As expected all rows sharing the same id value, also share the same value for the new created columns.

# Window Partitioning by One Column and Ordering by Other

In this last example we will show how to create a new column **team_list** where for each **id** we will store all the values in the column **team** as an ordered list.

In [5]:
#Define window
w2 = Window.partitionBy("id").orderBy("team").rangeBetween(Window.unboundedPreceding, Window.unboundedFollowing)

#Create column with list of teams (order)
data = data.withColumn("team_list", F.collect_list("team").over(w2))

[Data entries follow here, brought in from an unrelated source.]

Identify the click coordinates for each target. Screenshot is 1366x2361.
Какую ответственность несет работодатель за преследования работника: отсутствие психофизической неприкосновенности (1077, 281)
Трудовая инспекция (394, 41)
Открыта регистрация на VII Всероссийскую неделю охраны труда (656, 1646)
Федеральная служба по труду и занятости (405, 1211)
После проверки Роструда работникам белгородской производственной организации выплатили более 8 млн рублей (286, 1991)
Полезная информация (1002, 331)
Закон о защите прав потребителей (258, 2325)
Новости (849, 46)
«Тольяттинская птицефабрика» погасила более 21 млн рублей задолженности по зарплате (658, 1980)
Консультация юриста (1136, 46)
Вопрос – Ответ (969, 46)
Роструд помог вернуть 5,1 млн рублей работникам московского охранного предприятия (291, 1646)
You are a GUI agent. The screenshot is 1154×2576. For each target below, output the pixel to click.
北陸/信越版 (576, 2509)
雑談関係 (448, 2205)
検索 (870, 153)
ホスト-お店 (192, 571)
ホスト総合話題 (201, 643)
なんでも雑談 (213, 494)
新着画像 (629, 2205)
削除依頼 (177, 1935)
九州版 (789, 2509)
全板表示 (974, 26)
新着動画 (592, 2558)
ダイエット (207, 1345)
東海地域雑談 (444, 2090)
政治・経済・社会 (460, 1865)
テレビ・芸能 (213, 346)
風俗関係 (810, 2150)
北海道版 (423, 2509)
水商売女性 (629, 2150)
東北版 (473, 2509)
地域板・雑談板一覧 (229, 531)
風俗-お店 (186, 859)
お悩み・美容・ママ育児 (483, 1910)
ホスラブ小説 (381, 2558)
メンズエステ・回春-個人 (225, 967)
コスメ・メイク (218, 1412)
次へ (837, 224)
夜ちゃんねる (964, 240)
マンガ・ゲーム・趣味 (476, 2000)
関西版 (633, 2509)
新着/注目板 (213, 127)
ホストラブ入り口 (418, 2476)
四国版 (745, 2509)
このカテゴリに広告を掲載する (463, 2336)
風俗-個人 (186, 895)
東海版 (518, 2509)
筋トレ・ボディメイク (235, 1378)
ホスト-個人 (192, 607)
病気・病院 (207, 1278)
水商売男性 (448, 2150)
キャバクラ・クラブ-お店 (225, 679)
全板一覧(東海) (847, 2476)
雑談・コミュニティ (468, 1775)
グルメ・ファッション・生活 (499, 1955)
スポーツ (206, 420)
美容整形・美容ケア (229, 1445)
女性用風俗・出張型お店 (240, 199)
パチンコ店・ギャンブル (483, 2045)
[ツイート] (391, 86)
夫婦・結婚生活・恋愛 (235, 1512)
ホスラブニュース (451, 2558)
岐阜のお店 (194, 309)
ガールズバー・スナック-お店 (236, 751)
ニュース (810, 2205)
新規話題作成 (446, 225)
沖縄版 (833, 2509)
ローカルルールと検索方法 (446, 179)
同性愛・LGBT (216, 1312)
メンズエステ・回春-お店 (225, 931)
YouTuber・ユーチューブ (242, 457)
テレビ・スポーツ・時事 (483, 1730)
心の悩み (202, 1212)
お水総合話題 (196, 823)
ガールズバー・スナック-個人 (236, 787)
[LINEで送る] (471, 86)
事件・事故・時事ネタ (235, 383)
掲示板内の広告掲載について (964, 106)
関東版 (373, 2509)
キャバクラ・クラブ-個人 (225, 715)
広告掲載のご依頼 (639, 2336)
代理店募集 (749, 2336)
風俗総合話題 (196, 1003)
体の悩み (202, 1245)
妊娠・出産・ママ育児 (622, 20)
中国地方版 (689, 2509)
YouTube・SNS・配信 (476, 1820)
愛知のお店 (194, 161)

data.sort("id", "team").show()

+---+----+-----+----------+---------+------------------+---------------+
| id|team|score|high_score|low_score|        mean_score|      team_list|
+---+----+-----+----------+---------+------------------+---------------+
|  1|   1|   54|        54|        8|              37.5|   [1, 2, 3, 3]|
|  1|   2|    8|        54|        8|              37.5|   [1, 2, 3, 3]|
|  1|   3|   44|        54|        8|              37.5|   [1, 2, 3, 3]|
|  1|   3|   44|        54|        8|              37.5|   [1, 2, 3, 3]|
|  2|   1|   52|        67|       41|53.333333333333336|      [1, 1, 3]|
|  2|   1|   67|        67|       41|53.333333333333336|      [1, 1, 3]|
|  2|   3|   41|        67|       41|53.333333333333336|      [1, 1, 3]|
|  3|   3|   71|        71|        7|38.666666666666664|      [3, 3, 3]|
|  3|   3|    7|        71|        7|38.666666666666664|      [3, 3, 3]|
|  3|   3|   38|        71|        7|38.666666666666664|      [3, 3, 3]|
|  4|   1|   61|        91|       45|              

As expected, the first line of code creates the new window following the same format as before. However, now we are ordering by the column **team** (```.orderBy("team")```), and we are adding ```.rangeBetween(Window.unboundedPreceding, Window.unboundedFollowing)``` to the line of code.  This last part allow us to grab all **team** values and store them in the list, try to remove it and run the code again to see what happens. 

# Final Words
We went over the basics of how to create and use window functions in pyspark. Now it is your turn to start coding, try to create different windows by partitioning over other column (maybe **team**), or by using other functions to create the new column such as: 
* ``avg()``
* ```count()```
* ``` row_number``` (in this one your window would have to look something like: ```Window.partitionBy("a column").orderBy("another column")```).